- **OBJECTIVE**: In the article on the 2014 Asian Games controversies, copy the passage between "When the identity" and "cauldron in unison.", inclusive, swapping "mixed" for "divided".

- **EXTRACT TO READ**:

..........

= Concerns and controversies at the 2014 Asian Games =

A number of concerns and controversies surfaced before, during and after the 2014 Asian Games in Incheon, South Korea.

==Prior to the Games==

===Sponsorship and organization===
The Games were hit by lack of sponsorship and a lack of interest from the public with only 18% of the tickets for the opening ceremony sold a week before the Games. Sales of tickets for rhythmic gymnast Son Yeon-jae and badminton star Lee Yong-dae's events were fast, while sales for the football competition were just seven percent and athletics eight percent. Organizers were able to generate more interest but there were a few hundred empty seats in the 61,000-capacity stadium at the start of the opening ceremony. There was a shortage of free shuttles provided for journalists and athletes in the days leading up to the Games. Organizers supplied more shuttle buses for the late-night shifts at the request of various international media organizations.

When the identity of the final torch bearer was revealed to be the actress Lee Young-ae, there were mixed reactions in the local press as she had no direct ties to sports. However, she ultimately passed the torch to a pair of young South Korean athletes and the three lighted the cauldron in unison.

===Nationality issues===
In basketball, Olympic Council of Asia's eligibility rule on naturalized players, which contradicted the eligibility rule set by FIBA, became controversial as such rule disqualified Quincy Davis, a US-born player playing for the Chinese Taipei team, and Andray Blatche, a naturalized player of the Philippines, from participating in the tournament. In accordance with the rule, OCA also refused South Korea's request to include Aaron Haynes in the squad, an American veteran player in Korea's basketball league who was in the process of naturalization. Both OCA officials and IAGOC claimed that the OCA's eligibility rule requires a naturalized player to live minimum of three years in the country of his naturalization before becoming eligible to play for that country. Nevertheless, Chinese Taipei Basketball Association stated that it received the positive confirmation from OCA regarding the participation of Quincy Davis, which was suddenly overturned due to the fact that Davis was two months short from residing three full years in Chinese Taipei. Many basketball fans argued that the host nation South Korea brought up the regulation rule at the last minute in order to not allow enough time for its major opponents to reconstruct their squads. Meanwhile, South Korea claimed it was just enforcing the OCA's regulation and the South Korean team themselves were also negatively affected by the rule. Despite the request of FIBA to reconsider the enforcement of the eligibility rule, both OCA and the organizing committee upheld their decision.

..........

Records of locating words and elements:
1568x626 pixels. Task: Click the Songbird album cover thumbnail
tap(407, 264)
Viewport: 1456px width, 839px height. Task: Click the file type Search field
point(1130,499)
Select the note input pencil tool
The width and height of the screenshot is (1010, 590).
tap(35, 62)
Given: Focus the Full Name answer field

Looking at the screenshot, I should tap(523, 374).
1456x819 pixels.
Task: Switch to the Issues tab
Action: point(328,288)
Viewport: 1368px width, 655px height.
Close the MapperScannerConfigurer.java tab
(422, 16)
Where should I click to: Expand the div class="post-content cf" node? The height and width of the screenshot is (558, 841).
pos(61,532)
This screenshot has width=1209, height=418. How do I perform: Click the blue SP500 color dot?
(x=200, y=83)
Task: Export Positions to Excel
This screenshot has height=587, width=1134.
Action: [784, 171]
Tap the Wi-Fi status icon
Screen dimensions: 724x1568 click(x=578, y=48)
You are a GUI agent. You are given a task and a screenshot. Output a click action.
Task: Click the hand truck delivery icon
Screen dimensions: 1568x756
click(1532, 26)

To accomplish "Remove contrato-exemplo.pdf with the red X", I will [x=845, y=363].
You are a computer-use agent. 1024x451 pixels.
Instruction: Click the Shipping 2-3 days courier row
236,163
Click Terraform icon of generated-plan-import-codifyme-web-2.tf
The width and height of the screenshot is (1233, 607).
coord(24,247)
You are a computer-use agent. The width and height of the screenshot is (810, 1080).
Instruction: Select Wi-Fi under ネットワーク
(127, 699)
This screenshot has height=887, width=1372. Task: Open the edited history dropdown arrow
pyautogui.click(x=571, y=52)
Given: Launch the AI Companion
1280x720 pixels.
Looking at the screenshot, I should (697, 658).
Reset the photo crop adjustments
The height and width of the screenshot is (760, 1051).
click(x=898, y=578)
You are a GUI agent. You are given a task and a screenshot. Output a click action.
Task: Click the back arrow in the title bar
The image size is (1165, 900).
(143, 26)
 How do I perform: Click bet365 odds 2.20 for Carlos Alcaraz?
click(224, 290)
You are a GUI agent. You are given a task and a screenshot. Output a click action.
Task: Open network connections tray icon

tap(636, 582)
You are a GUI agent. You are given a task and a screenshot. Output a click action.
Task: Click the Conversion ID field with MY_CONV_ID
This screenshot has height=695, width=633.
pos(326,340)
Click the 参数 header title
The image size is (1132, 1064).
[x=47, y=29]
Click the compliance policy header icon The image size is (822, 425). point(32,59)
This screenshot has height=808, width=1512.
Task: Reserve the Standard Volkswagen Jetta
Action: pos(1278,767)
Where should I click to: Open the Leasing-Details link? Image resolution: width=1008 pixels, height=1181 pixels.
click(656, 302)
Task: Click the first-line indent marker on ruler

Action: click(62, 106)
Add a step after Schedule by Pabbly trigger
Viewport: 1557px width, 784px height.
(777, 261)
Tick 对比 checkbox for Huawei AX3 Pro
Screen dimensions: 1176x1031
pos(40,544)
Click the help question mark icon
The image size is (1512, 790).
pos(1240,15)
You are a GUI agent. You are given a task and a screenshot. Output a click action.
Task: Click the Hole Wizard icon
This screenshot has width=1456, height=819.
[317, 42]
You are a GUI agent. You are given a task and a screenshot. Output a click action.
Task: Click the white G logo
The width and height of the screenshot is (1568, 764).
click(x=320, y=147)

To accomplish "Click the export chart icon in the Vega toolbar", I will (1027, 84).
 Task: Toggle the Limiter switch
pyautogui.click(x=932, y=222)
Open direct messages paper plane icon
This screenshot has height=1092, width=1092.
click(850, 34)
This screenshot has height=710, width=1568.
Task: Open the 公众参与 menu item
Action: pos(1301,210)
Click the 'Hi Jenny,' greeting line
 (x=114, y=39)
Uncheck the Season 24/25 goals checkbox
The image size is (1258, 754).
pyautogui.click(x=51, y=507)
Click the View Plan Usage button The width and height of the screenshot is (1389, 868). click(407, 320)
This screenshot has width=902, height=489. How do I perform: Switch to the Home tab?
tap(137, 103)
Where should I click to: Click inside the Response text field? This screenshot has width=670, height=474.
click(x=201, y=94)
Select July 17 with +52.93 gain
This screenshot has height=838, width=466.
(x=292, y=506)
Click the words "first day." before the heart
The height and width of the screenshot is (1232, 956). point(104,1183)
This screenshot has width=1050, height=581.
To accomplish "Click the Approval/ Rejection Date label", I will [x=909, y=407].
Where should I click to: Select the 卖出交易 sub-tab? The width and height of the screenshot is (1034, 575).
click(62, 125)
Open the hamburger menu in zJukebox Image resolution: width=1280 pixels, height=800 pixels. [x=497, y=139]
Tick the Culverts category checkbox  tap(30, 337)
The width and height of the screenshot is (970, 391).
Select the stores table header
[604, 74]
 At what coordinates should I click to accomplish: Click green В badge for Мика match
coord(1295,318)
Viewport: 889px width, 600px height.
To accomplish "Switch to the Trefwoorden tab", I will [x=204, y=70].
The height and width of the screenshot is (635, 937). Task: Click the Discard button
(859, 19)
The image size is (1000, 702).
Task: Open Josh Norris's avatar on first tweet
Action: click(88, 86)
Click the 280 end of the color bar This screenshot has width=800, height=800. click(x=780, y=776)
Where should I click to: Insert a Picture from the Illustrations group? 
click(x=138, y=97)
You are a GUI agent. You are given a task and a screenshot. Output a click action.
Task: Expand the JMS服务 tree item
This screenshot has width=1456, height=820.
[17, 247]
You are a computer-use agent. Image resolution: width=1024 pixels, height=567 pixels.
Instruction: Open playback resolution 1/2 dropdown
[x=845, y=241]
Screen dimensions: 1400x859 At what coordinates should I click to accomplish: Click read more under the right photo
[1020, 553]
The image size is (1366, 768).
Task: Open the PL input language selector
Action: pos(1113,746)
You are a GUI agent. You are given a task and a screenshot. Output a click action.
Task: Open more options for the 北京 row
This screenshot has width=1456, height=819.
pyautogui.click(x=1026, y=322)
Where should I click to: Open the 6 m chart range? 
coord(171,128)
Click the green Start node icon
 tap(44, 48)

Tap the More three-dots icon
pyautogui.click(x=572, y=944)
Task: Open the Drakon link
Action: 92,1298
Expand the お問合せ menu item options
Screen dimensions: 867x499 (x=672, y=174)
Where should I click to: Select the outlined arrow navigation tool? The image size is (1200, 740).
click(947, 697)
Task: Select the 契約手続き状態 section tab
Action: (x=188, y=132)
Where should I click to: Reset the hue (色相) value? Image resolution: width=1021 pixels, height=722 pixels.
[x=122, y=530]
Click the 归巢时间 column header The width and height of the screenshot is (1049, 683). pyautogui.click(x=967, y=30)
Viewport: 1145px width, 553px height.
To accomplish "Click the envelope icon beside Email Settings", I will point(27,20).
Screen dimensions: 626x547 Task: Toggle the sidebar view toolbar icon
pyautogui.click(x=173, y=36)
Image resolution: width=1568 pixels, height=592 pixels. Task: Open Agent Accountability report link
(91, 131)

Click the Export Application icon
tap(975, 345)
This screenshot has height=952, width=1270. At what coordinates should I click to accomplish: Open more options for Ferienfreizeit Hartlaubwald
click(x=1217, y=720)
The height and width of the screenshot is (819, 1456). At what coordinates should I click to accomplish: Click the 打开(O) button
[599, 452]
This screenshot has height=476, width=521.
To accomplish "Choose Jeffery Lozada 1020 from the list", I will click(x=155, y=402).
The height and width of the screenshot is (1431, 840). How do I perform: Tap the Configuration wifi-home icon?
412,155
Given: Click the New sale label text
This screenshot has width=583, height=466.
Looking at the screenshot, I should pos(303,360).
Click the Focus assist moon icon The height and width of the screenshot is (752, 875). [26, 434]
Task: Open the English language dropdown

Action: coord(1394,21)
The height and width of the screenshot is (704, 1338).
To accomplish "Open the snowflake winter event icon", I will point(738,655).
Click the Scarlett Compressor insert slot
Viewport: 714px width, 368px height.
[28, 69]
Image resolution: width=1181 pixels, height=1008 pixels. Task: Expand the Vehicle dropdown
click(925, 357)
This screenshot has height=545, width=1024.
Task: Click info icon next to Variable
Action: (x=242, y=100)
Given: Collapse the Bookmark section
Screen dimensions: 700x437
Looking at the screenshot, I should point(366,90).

..........

- **PROBLEM SOLUTION**:
When the identity of the final torch bearer was revealed to be the actress Lee Young-ae, there were divided reactions in the local press as she had no direct ties to sports. However, she ultimately passed the torch to a pair of young South Korean athletes and the three lighted the cauldron in unison.